9. The method as described in claim 1, characterized in that, Also includes: The cloud platform creates a search case based on the initial information package and determines the status information of the search case as the case initiation status. The cloud platform updates the status information of the searched cases and synchronizes it to the mobile device based on the received trigger events. When an interruption request is received, the cloud updates the status information to the case early interruption status, verifies the identity of the user who initiated the interruption request, and enters the termination status after successful verification. When a matching result is received, the cloud will update the status information to "case confirmation in progress"; In the case confirmation state, if the cloud receives a confirmation success instruction, it will update the status information to the end state; if the cloud receives a confirmation failure instruction, it will update the status information to the case initiation state. When the matching time exceeds the third preset threshold and no matching result is received, the cloud will update the status information to a case abnormality reminder status; When a case is in an abnormal alert state, if the cloud receives a recovery command, it will update the status information to the case initiation status; if the cloud receives a termination command, it will update the status information to the termination status.

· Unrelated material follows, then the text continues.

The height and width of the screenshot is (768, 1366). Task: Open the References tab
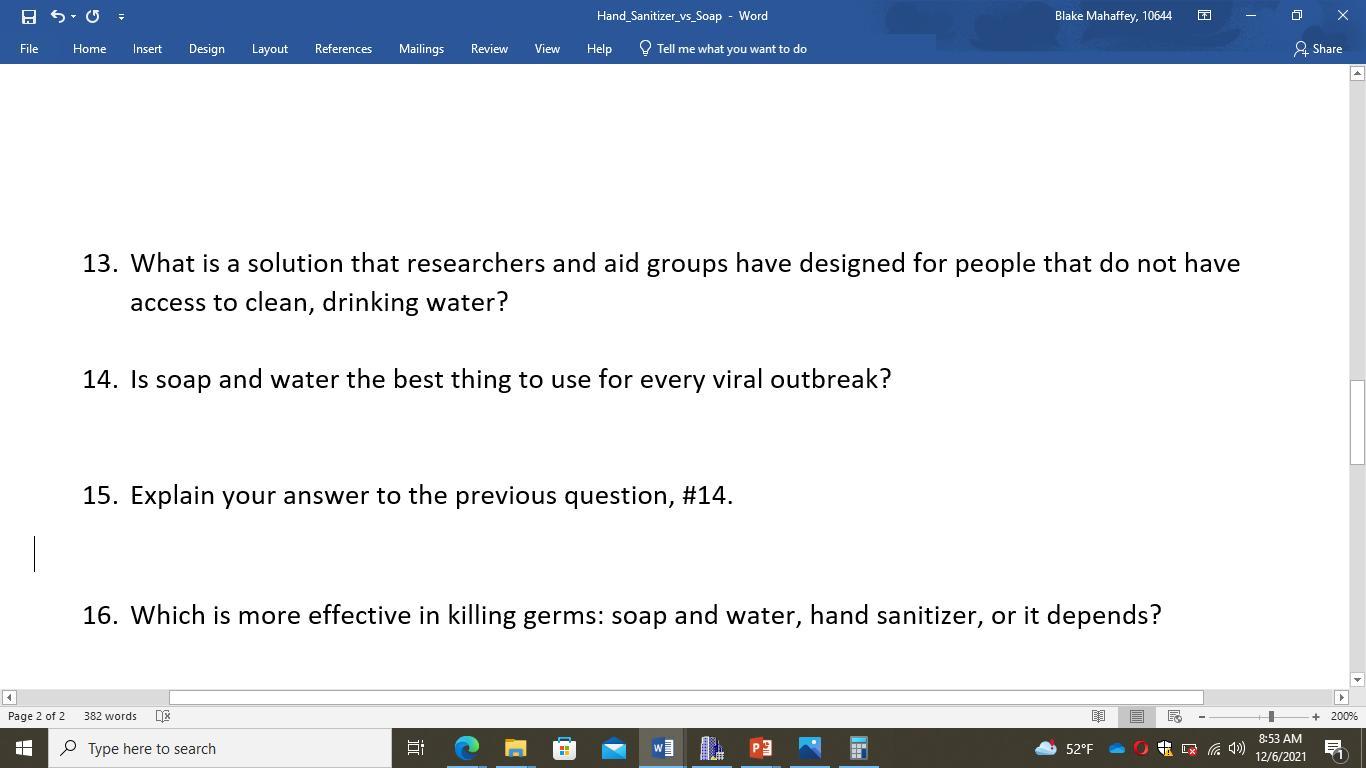pyautogui.click(x=343, y=48)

10. A smart system for finding lost children in urban rail transit scenarios, characterized in that, include: The mobile module is used to upload the initial information package of a missing child and receive updated status information; The urban rail transit cloud-based backend processing module is used to execute the method as described in any one of claims 1-9; The monitoring information matching module is used to receive the child feature code distributed by the urban rail transit cloud back-end processing module, call the external control system to obtain the corresponding carriage monitoring video, perform image matching on the monitoring video, generate matching results, and return the matching results to the urban rail transit cloud back-end processing module. The task state machine case process management module is used to create a search case based on the initial information package, update the status information of the search case according to the received trigger event, and synchronize it to the mobile terminal.